++++ Supplied material
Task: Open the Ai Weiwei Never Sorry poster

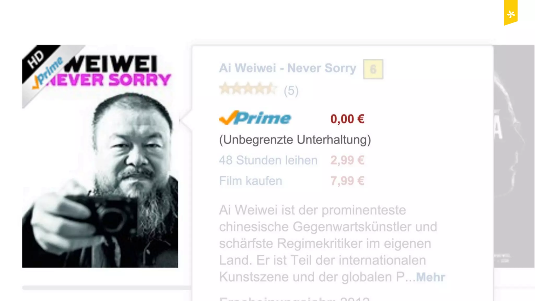Action: [100, 156]
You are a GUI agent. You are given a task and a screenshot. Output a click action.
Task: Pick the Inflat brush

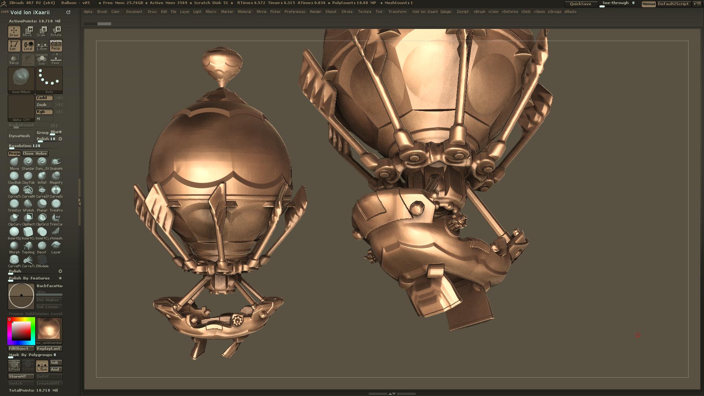coord(42,176)

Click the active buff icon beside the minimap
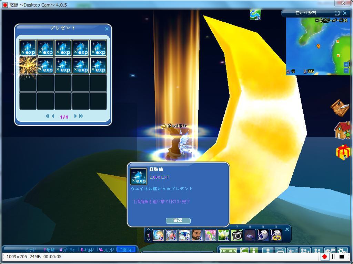point(255,15)
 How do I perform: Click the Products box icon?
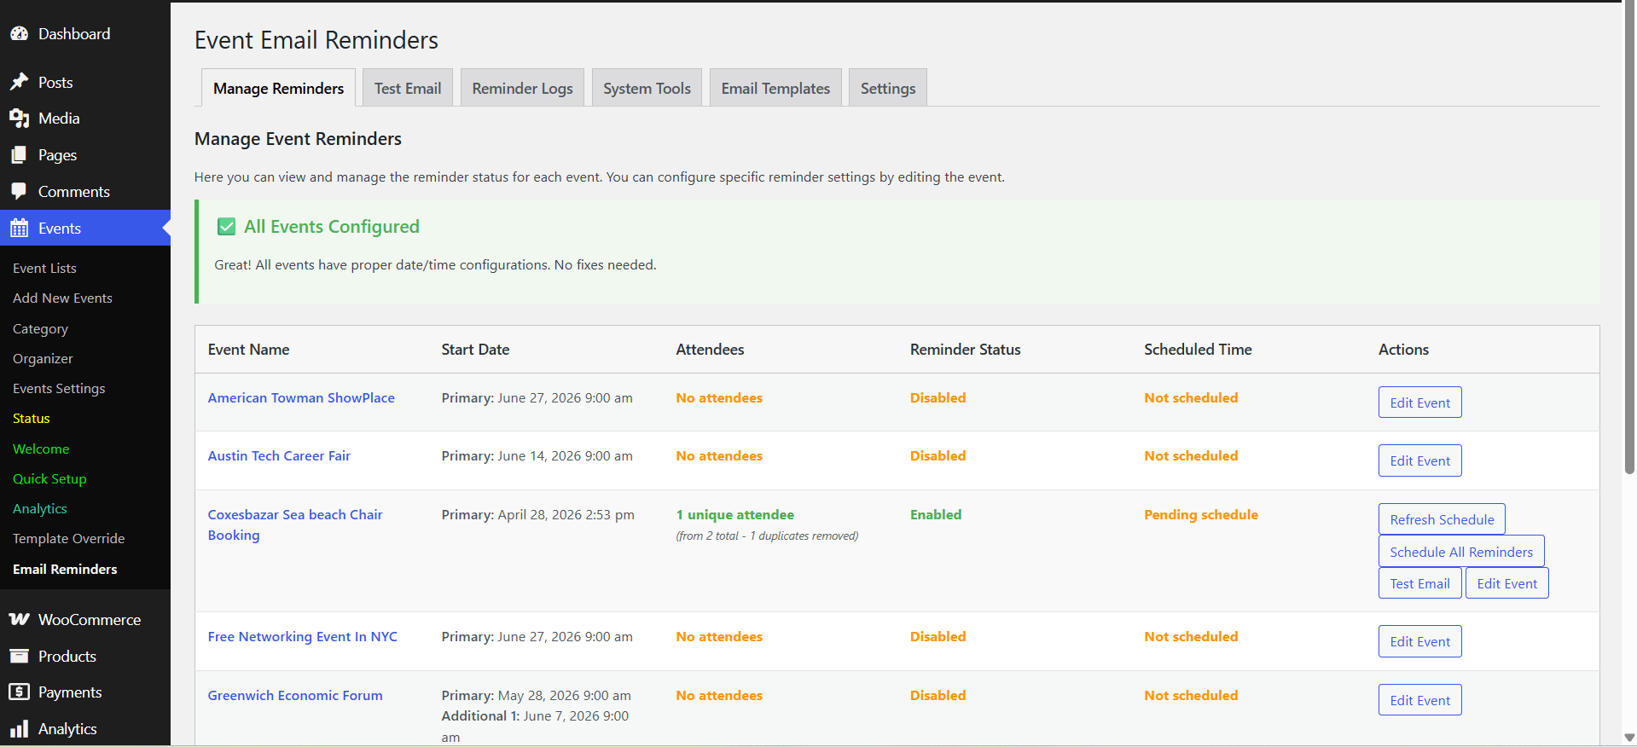(20, 656)
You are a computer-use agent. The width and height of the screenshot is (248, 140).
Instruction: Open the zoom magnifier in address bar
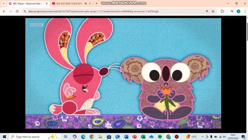pos(207,11)
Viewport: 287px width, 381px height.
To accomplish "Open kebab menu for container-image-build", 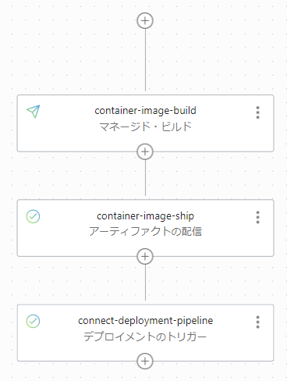I will pos(257,112).
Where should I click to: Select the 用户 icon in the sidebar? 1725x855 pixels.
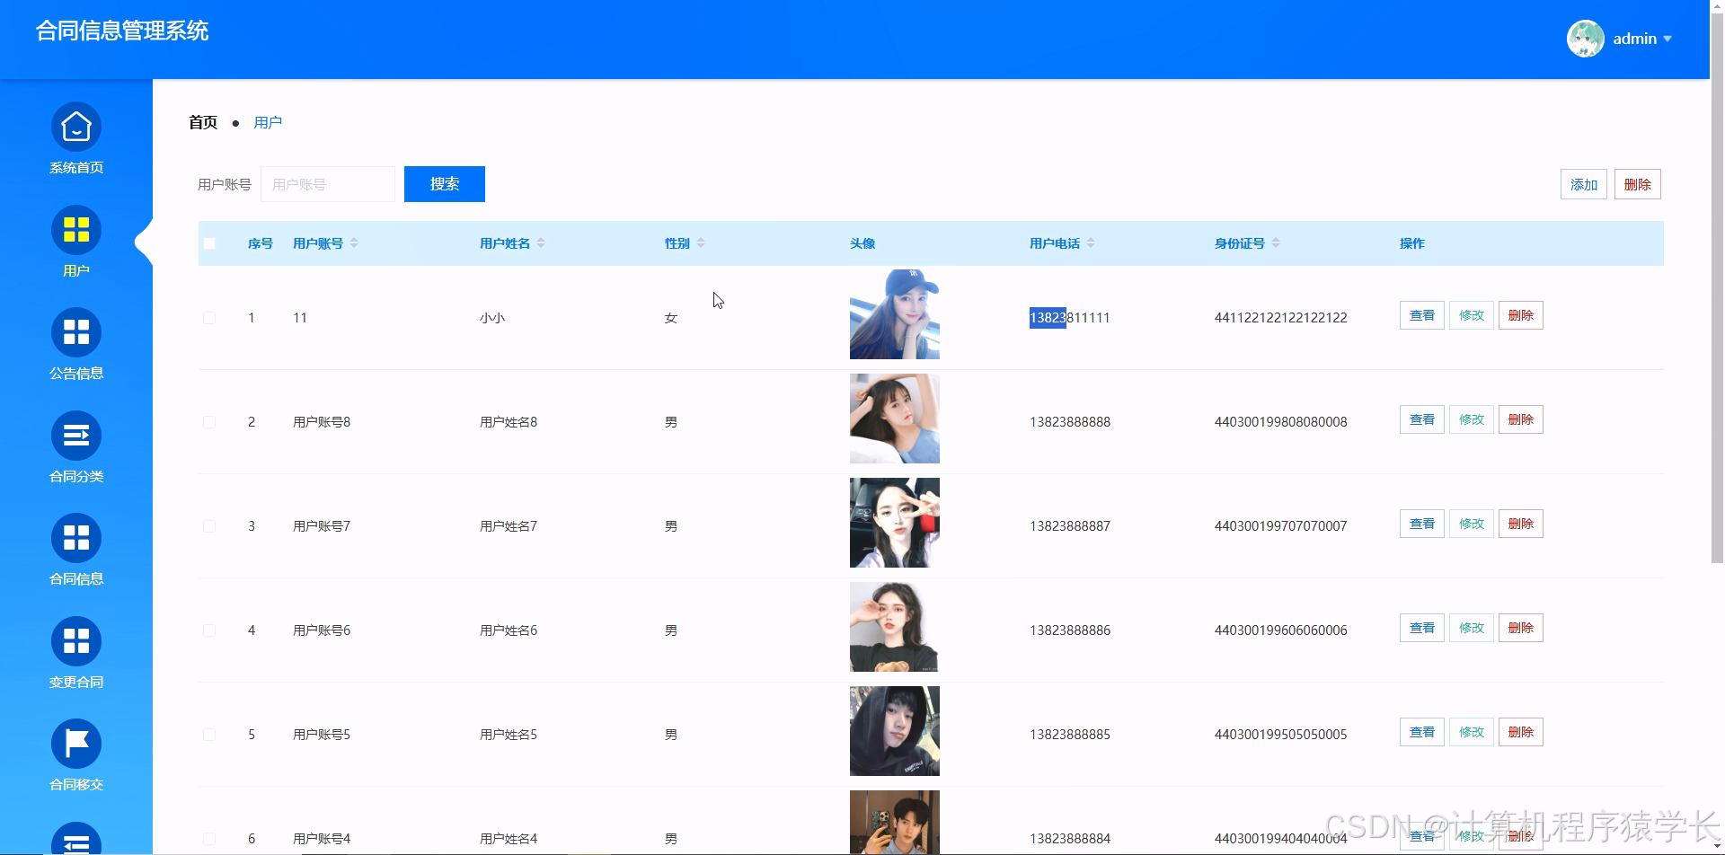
++++++++
Challenge
Rewrite the listing from the line with "How do I perform: Click" through the line with "pos(207,11)", swapping "zoom magnifier" for "zoom lens" and keeping everything else the same. Leave out the pictures.

Written response
 How do I perform: Click the Products box icon?
(20, 656)
You are a computer-use agent. The width and height of the screenshot is (248, 140).
Instruction: Open the zoom lens in address bar
pos(207,11)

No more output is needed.